Des « enclaves sociosanitaires » à l'épreuve des politiques globalisées de santé. Socio-anthropologie d'un programme de prise en charge d'adolescents vivant avec le VIH au Sénégal
Fabienne Hejoaka  1@  
1 : UMI 233 /U1175 TransVIHmi
IRD, Inserm, Université de Montpellier, UCAD, UY1

En Afrique subsaharienne, en une décennie, l'accès universel aux traitements antirétroviraux a permis d'infléchir la mortalité du VIH/sida avec la mise sous traitement de 13,8 millions de malades. Ces avancées thérapeutiques historiques incarnent une réussite emblématique des nouvelles politiques globalisées de santé. Au niveau interventionnel, cet enchantement politique s'illustre par la mise en œuvre de programmes d'excellence innovants dans des populations comme les adolescents vivant avec le VIH, longtemps négligés par les politiques internationales. Ces programmes d'excellence comprennent par exemple l'information et l'éducation thérapeutique des adolescents, la pair-aidance, la prise en compte des spécificités de genre ou encore, le ciblage des populations clés (usagers de drogues, travailleuses du sexe, hommes ayant des rapports sexuels avec des hommes).

○ ○ ○ ○

● Question:
Répondez à ces questions sur l'extrait consacré aux adolescents vivant avec le VIH :
1. Dans quel pays se déroule le programme étudié ?
2. Combien de malades ont été mis sous traitement en Afrique subsaharienne ?
3. Quelles populations clés sont citées en exemple ?
Les items qui suivent viennent d'une autre source.

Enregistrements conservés
○ ○ ○ ○

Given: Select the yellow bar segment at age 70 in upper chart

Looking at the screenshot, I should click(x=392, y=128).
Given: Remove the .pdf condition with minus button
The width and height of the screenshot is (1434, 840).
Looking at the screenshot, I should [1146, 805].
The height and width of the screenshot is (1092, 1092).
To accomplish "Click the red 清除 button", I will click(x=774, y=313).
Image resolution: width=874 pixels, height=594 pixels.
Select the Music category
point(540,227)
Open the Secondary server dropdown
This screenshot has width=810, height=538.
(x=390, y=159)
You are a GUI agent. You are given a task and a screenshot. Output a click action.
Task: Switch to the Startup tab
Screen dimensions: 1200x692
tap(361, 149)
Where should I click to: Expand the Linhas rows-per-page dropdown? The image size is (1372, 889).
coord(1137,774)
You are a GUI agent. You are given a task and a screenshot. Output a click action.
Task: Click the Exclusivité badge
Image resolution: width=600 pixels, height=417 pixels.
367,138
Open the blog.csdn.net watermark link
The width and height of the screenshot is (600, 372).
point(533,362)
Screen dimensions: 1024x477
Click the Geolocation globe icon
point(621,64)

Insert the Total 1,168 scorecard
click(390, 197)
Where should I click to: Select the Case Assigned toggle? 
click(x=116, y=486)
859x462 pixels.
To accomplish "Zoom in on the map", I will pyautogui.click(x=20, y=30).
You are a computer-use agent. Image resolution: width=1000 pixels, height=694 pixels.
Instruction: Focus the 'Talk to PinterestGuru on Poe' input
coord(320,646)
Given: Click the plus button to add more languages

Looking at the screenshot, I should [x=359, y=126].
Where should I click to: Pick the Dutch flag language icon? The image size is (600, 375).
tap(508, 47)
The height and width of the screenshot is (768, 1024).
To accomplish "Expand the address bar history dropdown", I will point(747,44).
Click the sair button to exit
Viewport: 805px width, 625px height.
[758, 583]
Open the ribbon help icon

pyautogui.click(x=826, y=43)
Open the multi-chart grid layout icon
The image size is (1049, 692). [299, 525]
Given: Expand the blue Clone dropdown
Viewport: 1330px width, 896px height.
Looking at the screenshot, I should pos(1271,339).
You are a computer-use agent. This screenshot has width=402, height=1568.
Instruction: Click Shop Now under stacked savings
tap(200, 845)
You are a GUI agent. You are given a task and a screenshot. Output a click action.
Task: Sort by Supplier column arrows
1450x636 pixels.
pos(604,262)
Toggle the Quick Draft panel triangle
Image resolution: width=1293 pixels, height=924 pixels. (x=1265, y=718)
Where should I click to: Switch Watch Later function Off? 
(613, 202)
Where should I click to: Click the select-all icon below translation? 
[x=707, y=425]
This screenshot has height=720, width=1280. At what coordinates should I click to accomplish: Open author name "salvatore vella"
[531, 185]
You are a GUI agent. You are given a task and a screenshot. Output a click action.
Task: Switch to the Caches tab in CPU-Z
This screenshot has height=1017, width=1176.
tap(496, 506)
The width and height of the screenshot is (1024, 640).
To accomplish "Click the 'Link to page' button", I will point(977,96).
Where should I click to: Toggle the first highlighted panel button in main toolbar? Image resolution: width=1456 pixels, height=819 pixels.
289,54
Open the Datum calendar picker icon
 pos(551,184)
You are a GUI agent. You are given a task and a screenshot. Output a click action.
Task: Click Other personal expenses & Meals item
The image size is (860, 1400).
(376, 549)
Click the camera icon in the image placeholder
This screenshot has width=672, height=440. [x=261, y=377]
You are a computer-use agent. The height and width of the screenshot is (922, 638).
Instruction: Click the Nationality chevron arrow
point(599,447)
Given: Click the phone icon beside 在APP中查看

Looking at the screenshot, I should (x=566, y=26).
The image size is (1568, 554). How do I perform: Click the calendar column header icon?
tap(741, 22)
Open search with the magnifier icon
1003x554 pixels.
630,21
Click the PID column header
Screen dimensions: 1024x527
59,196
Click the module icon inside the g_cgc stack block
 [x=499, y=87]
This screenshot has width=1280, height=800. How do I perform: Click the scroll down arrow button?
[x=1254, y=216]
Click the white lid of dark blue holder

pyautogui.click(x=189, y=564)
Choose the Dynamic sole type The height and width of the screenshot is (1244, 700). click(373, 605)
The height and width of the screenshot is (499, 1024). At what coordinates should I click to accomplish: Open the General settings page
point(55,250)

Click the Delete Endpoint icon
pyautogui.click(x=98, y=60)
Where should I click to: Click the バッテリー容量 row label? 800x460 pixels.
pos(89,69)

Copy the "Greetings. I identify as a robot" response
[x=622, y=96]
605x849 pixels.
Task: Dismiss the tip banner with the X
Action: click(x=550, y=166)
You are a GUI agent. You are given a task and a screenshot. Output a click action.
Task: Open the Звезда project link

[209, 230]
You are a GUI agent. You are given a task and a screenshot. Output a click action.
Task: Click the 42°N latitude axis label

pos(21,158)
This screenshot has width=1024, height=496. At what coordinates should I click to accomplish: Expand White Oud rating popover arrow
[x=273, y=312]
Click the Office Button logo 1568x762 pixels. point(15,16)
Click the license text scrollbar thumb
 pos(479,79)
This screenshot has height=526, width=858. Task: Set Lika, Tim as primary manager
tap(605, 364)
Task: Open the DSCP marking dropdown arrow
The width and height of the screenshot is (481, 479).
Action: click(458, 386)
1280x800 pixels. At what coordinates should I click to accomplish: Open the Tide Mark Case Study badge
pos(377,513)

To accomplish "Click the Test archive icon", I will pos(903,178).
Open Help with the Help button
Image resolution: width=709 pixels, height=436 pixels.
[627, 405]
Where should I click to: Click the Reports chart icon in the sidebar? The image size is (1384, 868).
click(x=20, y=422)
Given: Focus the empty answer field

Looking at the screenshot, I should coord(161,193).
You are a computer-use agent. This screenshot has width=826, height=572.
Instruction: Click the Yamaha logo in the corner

○ ○ ○ ○

● Réponse:
1. Au Sénégal.
2. 13,8 millions.
3. Les usagers de drogues, les travailleuses du sexe et les hommes ayant des rapports sexuels avec des hommes.